ERICA BIGLEY: Two years ago, we moved away from really an [Original Equipment Manufacturer]-centric model of measurement to look at a consumer-focused model, because we understand that consumers are going to consume content all across the web, on broadcasts and through digital print properties, and they’re not always going to end up back on Ford.com. That really made us understand the value in buying audience segments. Obviously, in the past, if you ran with networks you were beholden to that network to tell you exactly what you were buying. Now, as part of media buys and partner relationships, we can clearly understand who we’re talking to and really make digital a one-to-one communication.
Does being an automaker, as opposed to another ad category, make it easier to use programmatic and specific audience segments as a strategy?
We’re lucky because it’s not like we’re selling a package of toothpaste. When you go and market for an automotive vehicle product, you start researching and really try to understand what you’re going to do, so you send very clear digital signals. We have so much robust data that we’re sitting on. It’s taken the past two years of constantly evolving how we’re looking at that and how we’re using it. Obviously, we started programmatic buying first in the display section of our buys. Just recently, we started moving into video because we really saw the way that consumers are viewing video – again, putting it in the correct data set’s hands, and making sure that it’s contextually relevant – is far more important.

> **Prompt**
Reproduce the interview excerpt on Ford's shift to audience-based digital ad buying above, word for word and in full.

> **Provided information**
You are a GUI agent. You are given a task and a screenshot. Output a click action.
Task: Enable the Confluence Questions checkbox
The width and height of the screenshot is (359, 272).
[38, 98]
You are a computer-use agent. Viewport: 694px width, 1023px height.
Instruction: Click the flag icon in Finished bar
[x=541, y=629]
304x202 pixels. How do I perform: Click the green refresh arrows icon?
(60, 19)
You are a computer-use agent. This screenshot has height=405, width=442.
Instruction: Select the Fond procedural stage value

...

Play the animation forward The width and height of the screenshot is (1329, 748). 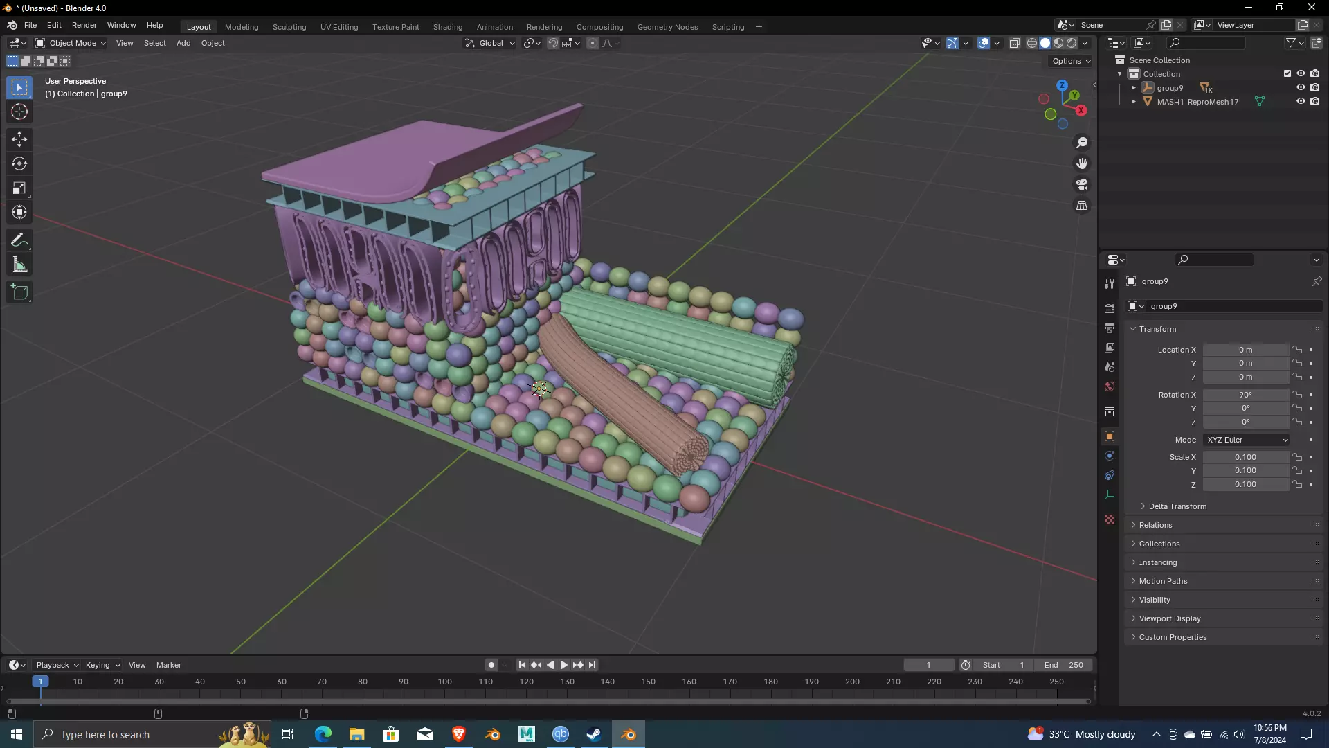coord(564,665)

--

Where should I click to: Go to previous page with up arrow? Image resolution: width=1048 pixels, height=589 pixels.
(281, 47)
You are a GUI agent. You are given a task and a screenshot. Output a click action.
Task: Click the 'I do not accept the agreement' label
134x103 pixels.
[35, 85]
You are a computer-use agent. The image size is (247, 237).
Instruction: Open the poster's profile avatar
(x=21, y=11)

> **Solution to this task**
ERICA BIGLEY: Two years ago, we moved away from really an [Original Equipment Manufacturer]-centric model of measurement to look at a consumer-focused model, because we understand that consumers are going to consume content all across the web, on broadcasts and through digital print properties, and they’re not always going to end up back on Ford.com. That really made us understand the value in buying audience segments. Obviously, in the past, if you ran with networks you were beholden to that network to tell you exactly what you were buying. Now, as part of media buys and partner relationships, we can clearly understand who we’re talking to and really make digital a one-to-one communication.
Does being an automaker, as opposed to another ad category, make it easier to use programmatic and specific audience segments as a strategy?
We’re lucky because it’s not like we’re selling a package of toothpaste. When you go and market for an automotive vehicle product, you start researching and really try to understand what you’re going to do, so you send very clear digital signals. We have so much robust data that we’re sitting on. It’s taken the past two years of constantly evolving how we’re looking at that and how we’re using it. Obviously, we started programmatic buying first in the display section of our buys. Just recently, we started moving into video because we really saw the way that consumers are viewing video – again, putting it in the correct data set’s hands, and making sure that it’s contextually relevant – is far more important.